[Pixel coordinate grounding data]
*** Block opens ***
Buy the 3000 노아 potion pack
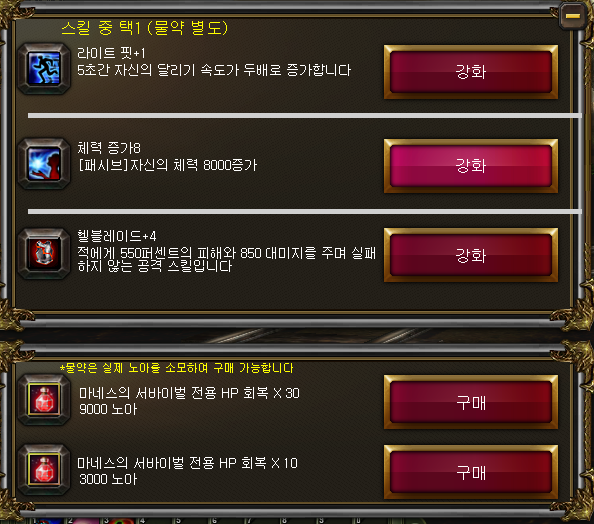The height and width of the screenshot is (524, 594). click(471, 472)
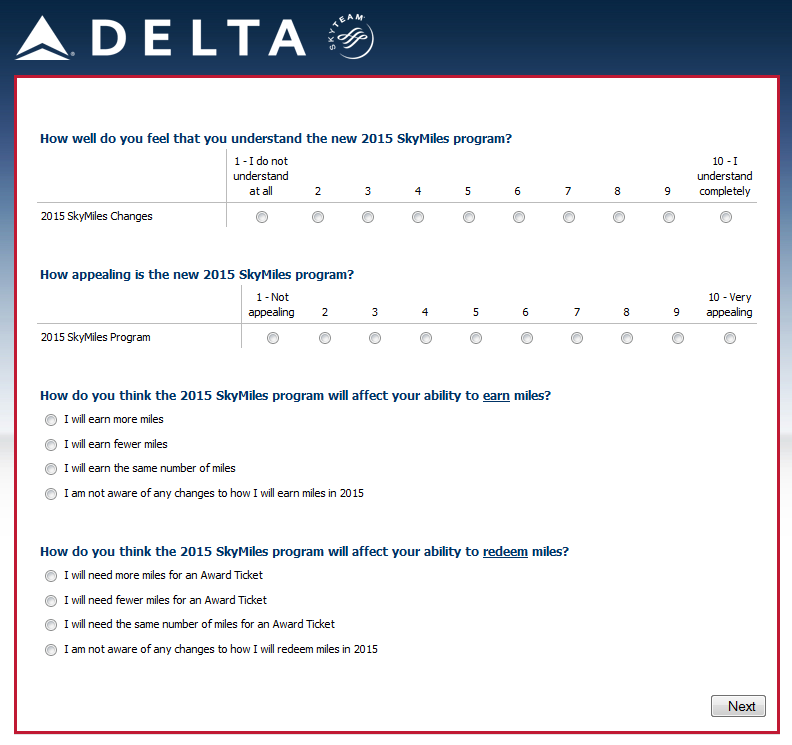This screenshot has width=792, height=745.
Task: Rate understanding as 1 - do not understand
Action: pyautogui.click(x=262, y=217)
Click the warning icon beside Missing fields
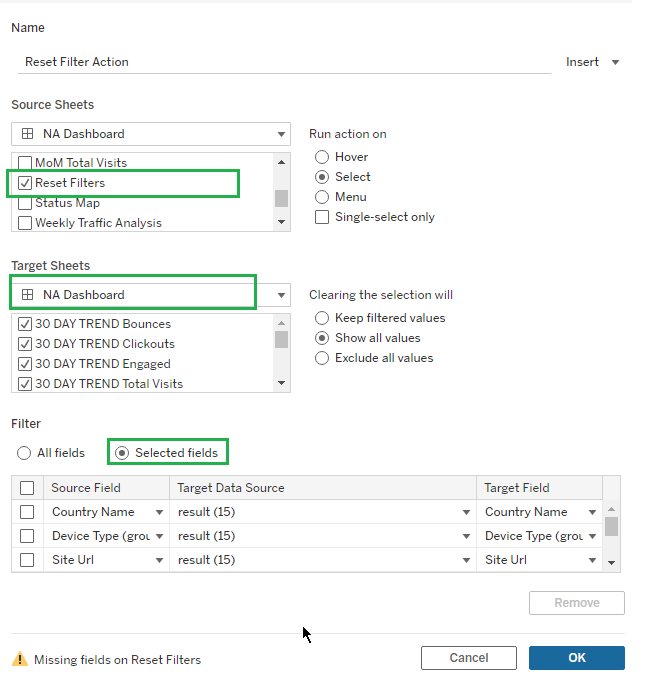The width and height of the screenshot is (645, 682). 19,660
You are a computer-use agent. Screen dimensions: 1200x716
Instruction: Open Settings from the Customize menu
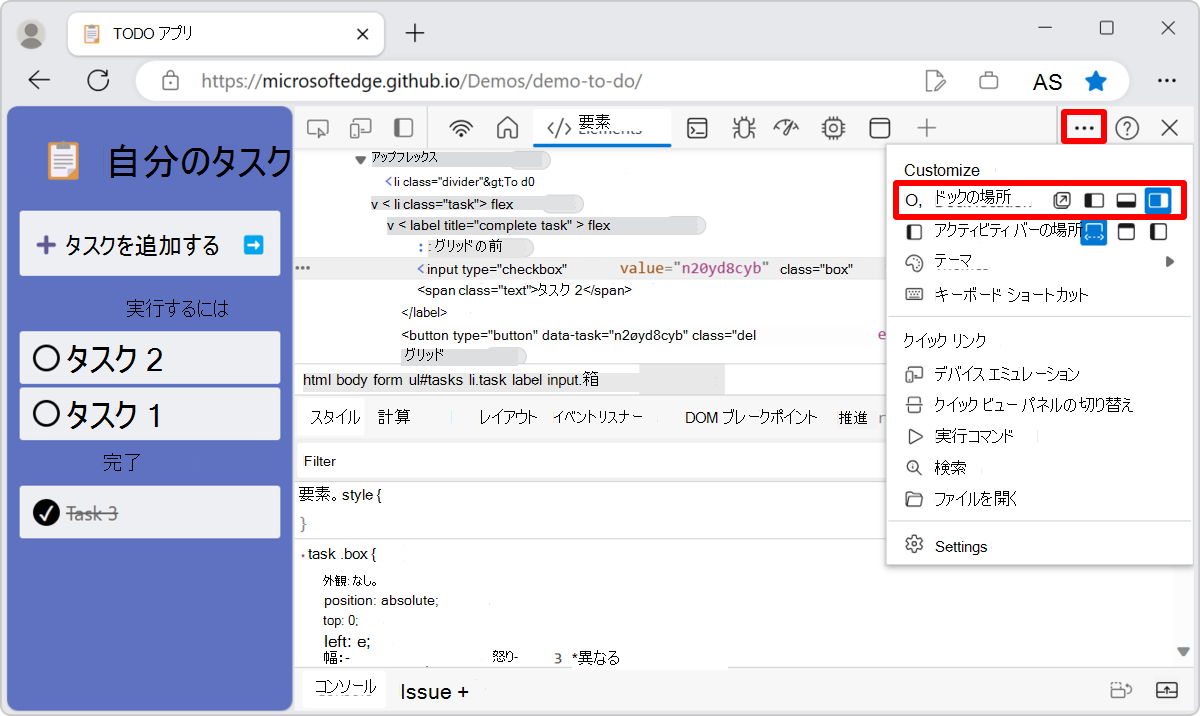click(x=960, y=546)
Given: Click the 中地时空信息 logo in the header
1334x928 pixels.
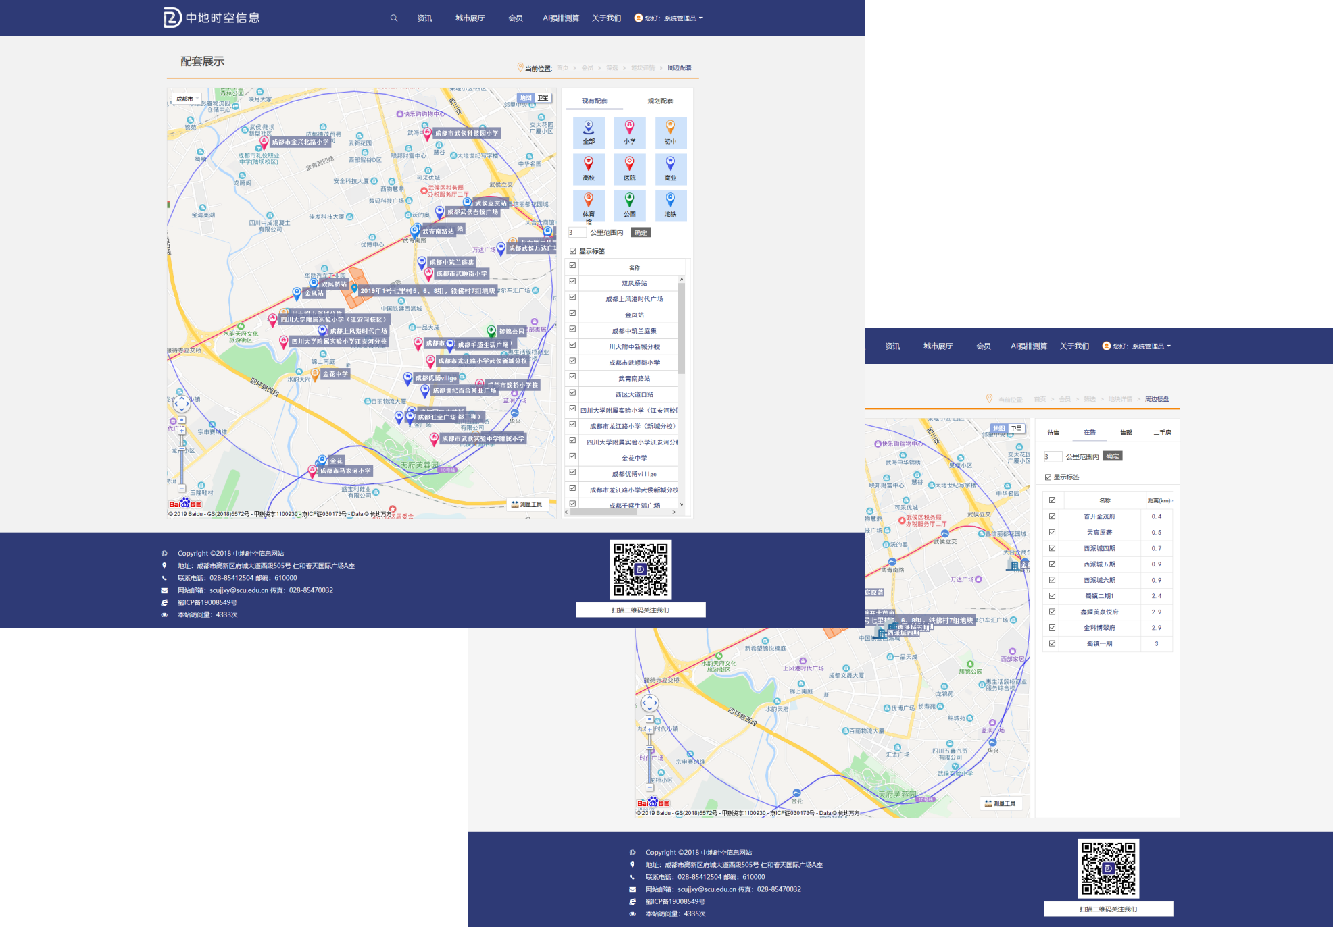Looking at the screenshot, I should point(212,18).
*** Block closes ***
**Problem requirements**
With the pictures excluded, retype the records above verbatim.

**Worked solution**
Buy the 3000 노아 potion pack
The height and width of the screenshot is (524, 594). click(471, 472)
This screenshot has width=792, height=745.
Task: Rate understanding as 1 - do not understand
Action: pyautogui.click(x=262, y=217)
Click the warning icon beside Missing fields
The width and height of the screenshot is (645, 682). 19,660
You are a computer-use agent. Screen dimensions: 1200x716
Instruction: Open Settings from the Customize menu
click(x=960, y=546)
Given: Click the 中地时空信息 logo in the header
1334x928 pixels.
Looking at the screenshot, I should point(212,18).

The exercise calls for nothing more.